Sunday, May 24, 2015

Movie Review: Poltergeist

A horror movie is really the same beast, just dressed up in different clothing.  I keep trying to convince myself that I’ll see something new or amazing, some new angle for a story that makes me stop and think.  It happens once in a while, I’d say one out of every ten horror movies I see something interesting.  This was not one of them, and not surprisingly.

If you’re born in the 1980’s, or a horror buff, then you’ve certainly seen the original Poltergeist movie, featuring Coach, or Craig T Nelson, as he might be known by.  This movie didn’t have any known names and the story was a retelling of the original with a few slight changes, a few interesting mixes of the modern horror genre mixed with this classic.

The Poltergeist movie centers around a family that moves into a new home and strange things quickly ensue.  In this iteration, the father has lost his job and is looking for work and the mother is an author who isn’t writing.  This leaves the family open to the desperation you might see if you watch A Haunting, which is a really solid one-hour show on Destination America, if you’re interested.  In so many of those episodes, the hauntings are exacerbated by the fact that the family is trapped both by the entity as well as the inability to move out, financially.  This holds true for this movie as well.

The hauntings in the story escalate faster than it did in the original and the story is also focused on the little brother more than the rest of the family.  Possible SPOILERS ahead.  Once the youngest daughter vanishes, the story shifts to the little brother realizing he should have protected the little sister instead of being a coward.  Much of the story, and the changes to it, unfold around that caveat.

Overall, I can’t say this was a bad movie.  It kept my interest and had a good number of scares that were wholly unexpected.  At the same time, it felt like I’d seen this before and in a way I had, because I’ve seen the original and some of the sequels.  

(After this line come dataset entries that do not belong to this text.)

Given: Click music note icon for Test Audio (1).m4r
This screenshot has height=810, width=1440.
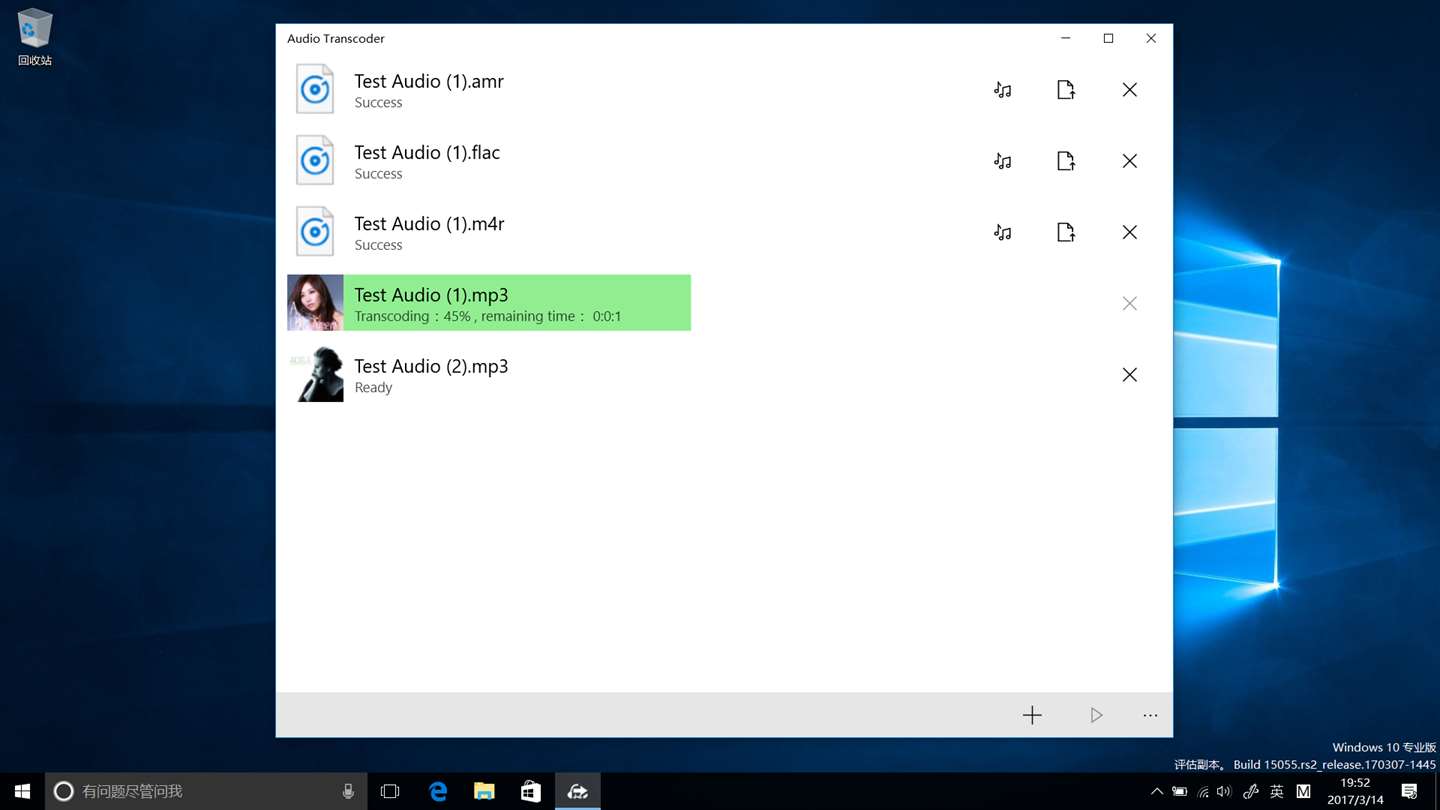Looking at the screenshot, I should tap(1002, 232).
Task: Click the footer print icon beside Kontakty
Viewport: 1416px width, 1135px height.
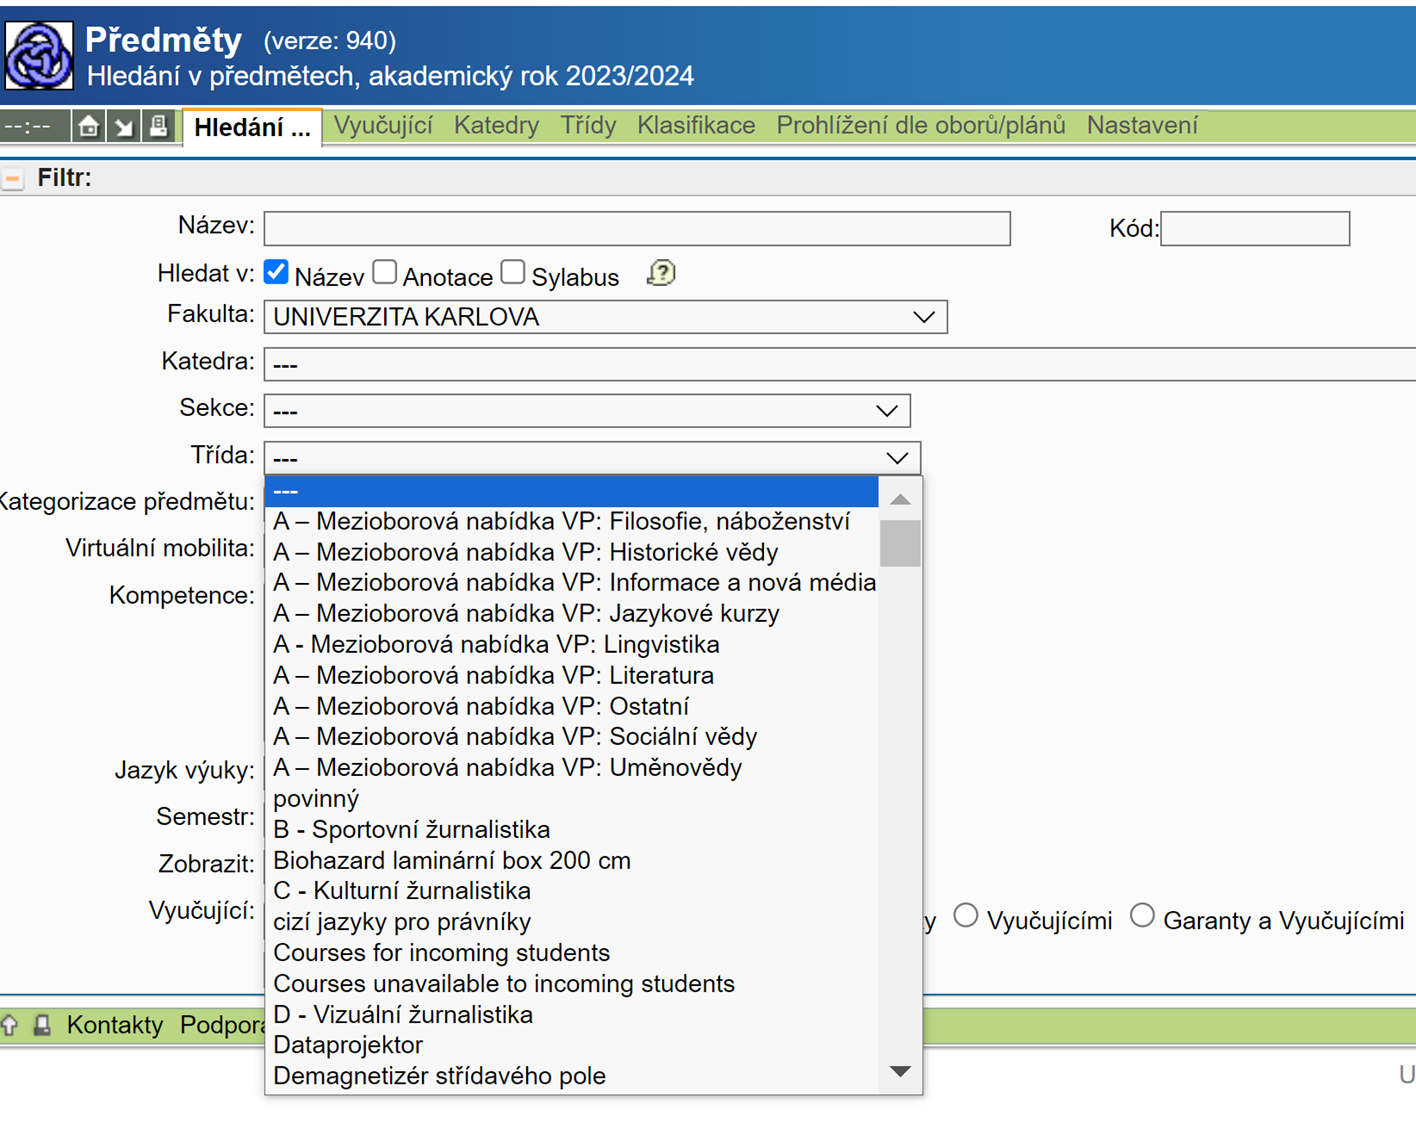Action: coord(42,1025)
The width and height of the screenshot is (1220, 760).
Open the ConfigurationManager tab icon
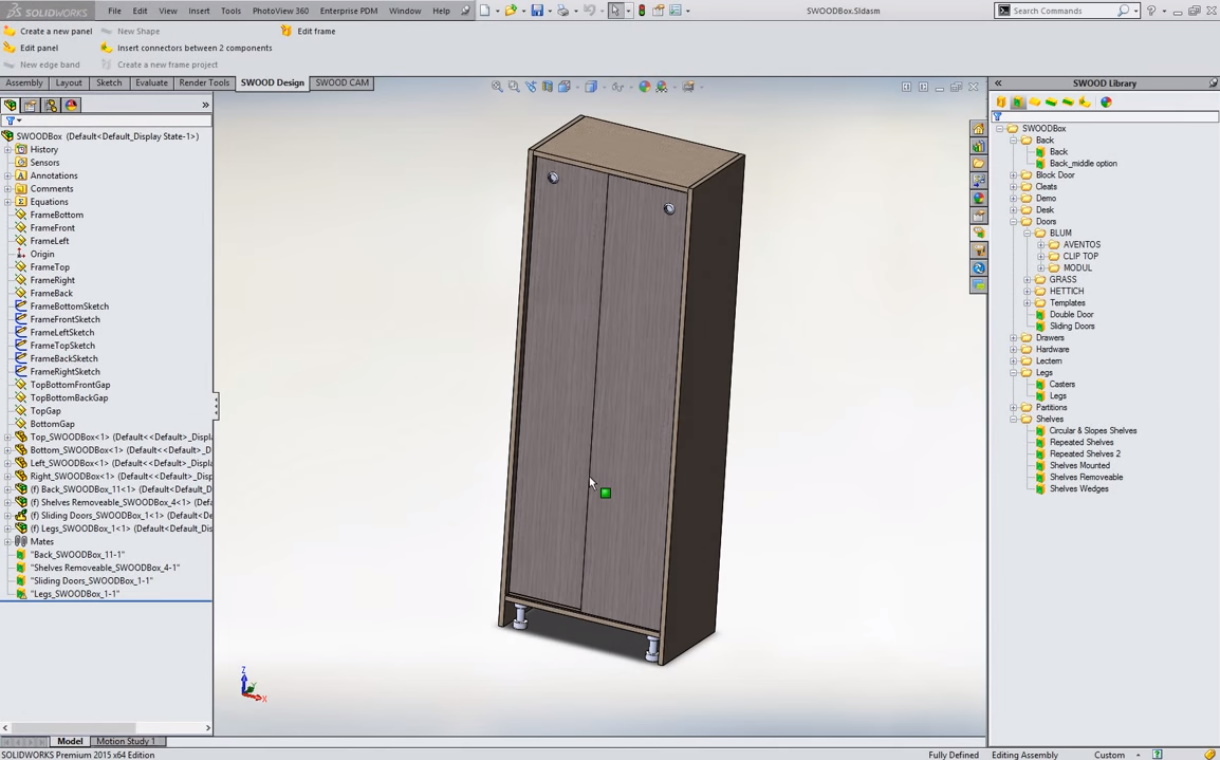click(50, 105)
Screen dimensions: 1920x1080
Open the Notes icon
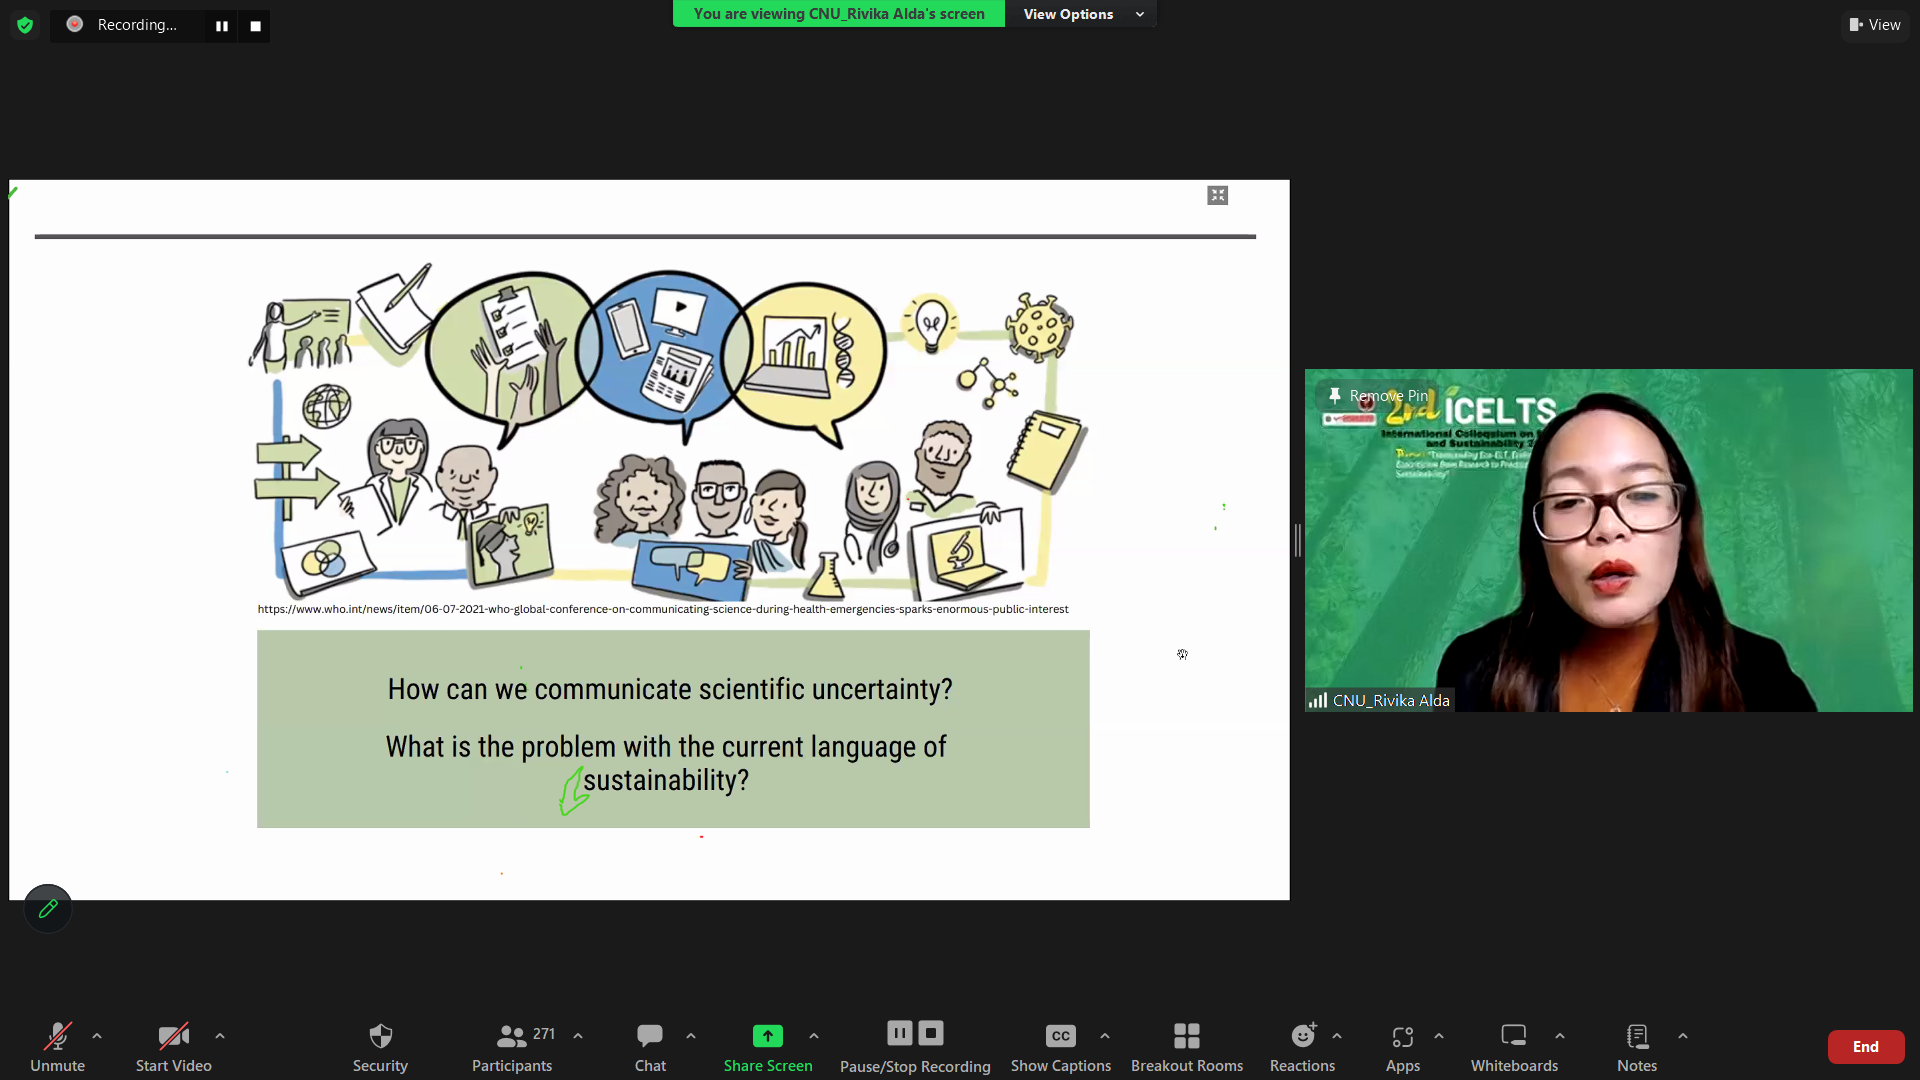1637,1035
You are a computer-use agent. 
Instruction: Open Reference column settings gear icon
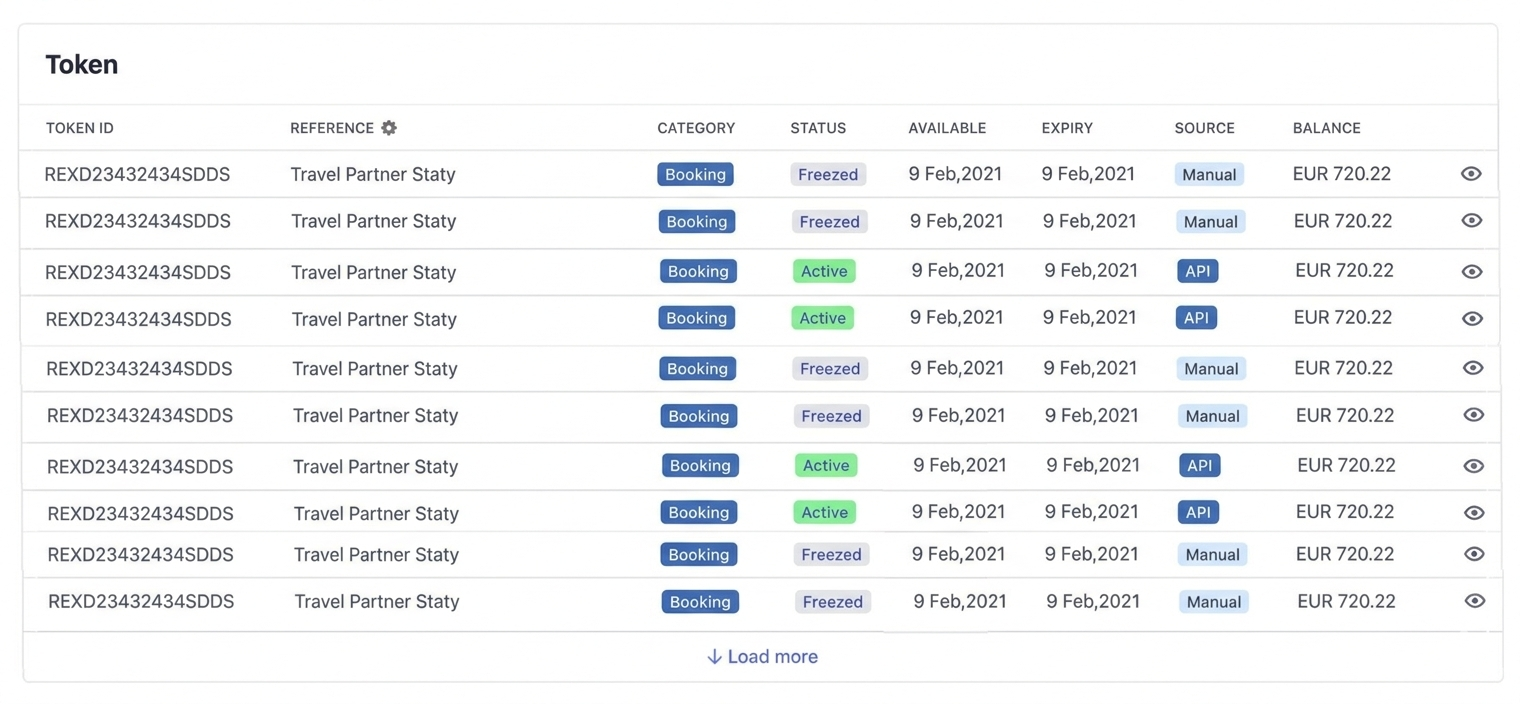coord(389,128)
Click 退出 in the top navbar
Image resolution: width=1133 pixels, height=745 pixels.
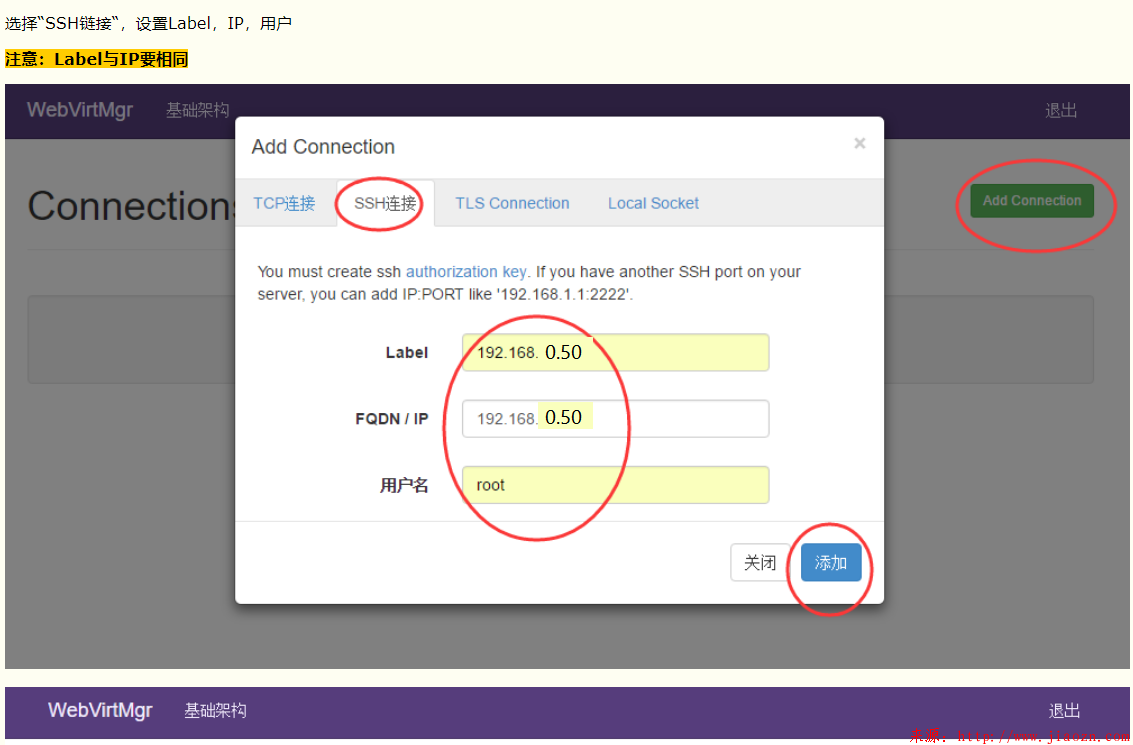(1061, 110)
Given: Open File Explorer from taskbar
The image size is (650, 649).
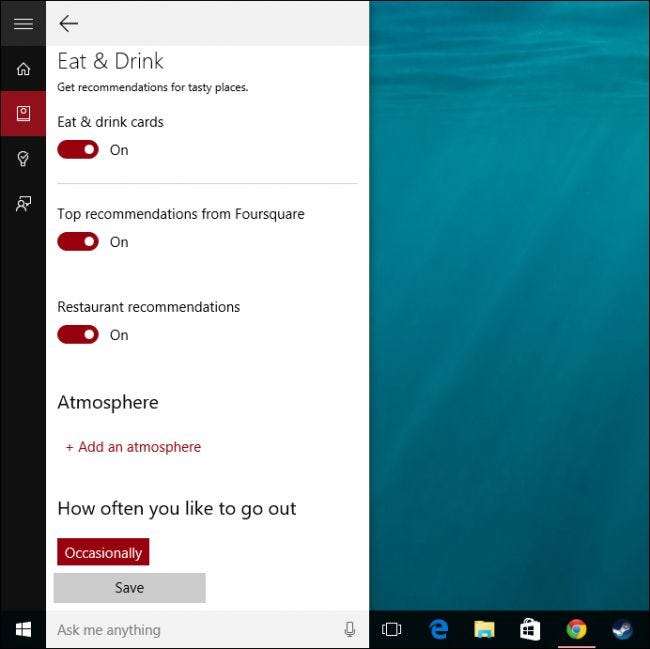Looking at the screenshot, I should coord(484,629).
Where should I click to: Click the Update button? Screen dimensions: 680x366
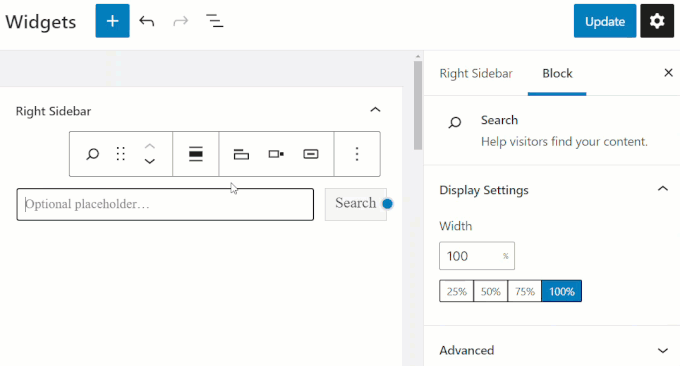(605, 21)
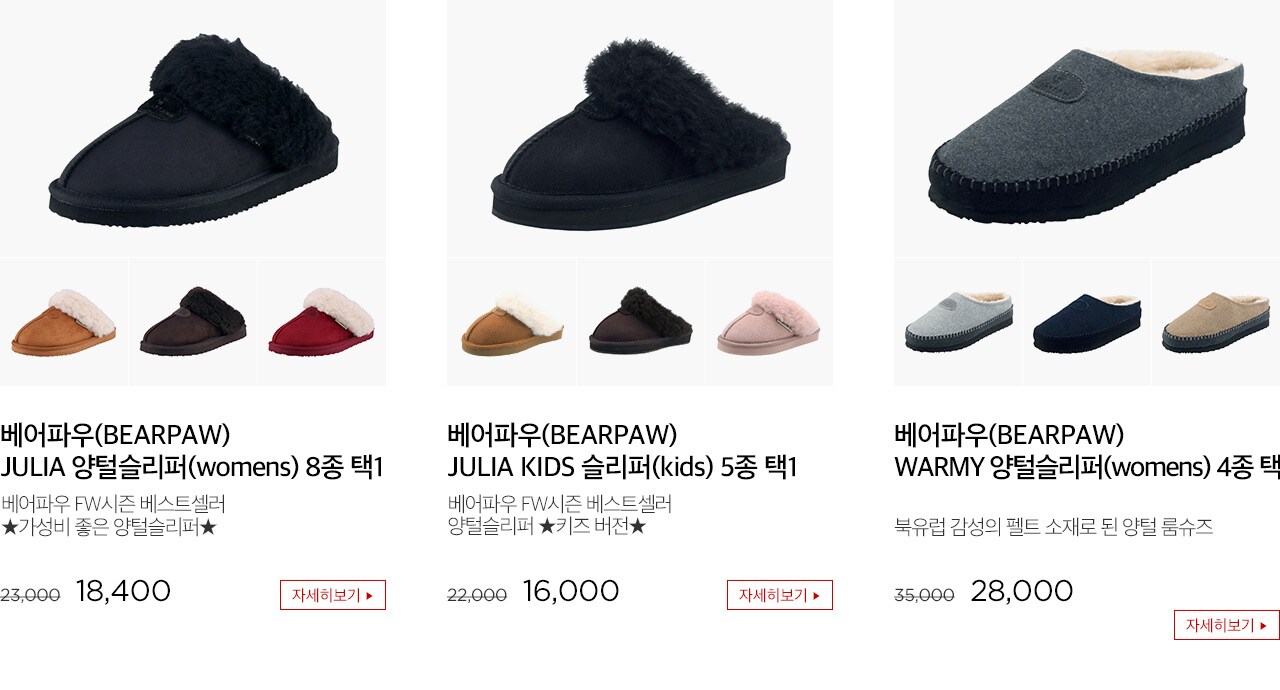
Task: Select the navy WARMY slipper thumbnail
Action: 1087,323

The one difference I feel worth noting was the inclusion, for the youngest daughter, of this stuffed animal, a pig-a-corn.  There is a point in the story where one of the academics who is helping the family is trying to explain, to the son (again), how his sister is both here and not here, by drawing a circle on two sheets of paper and overlapping them.  In some sense, a pig-a-corn is a lot like that, it is two things at once, though neither can exist.  You can tell how engaging this movie was if I was able to come up with this observation.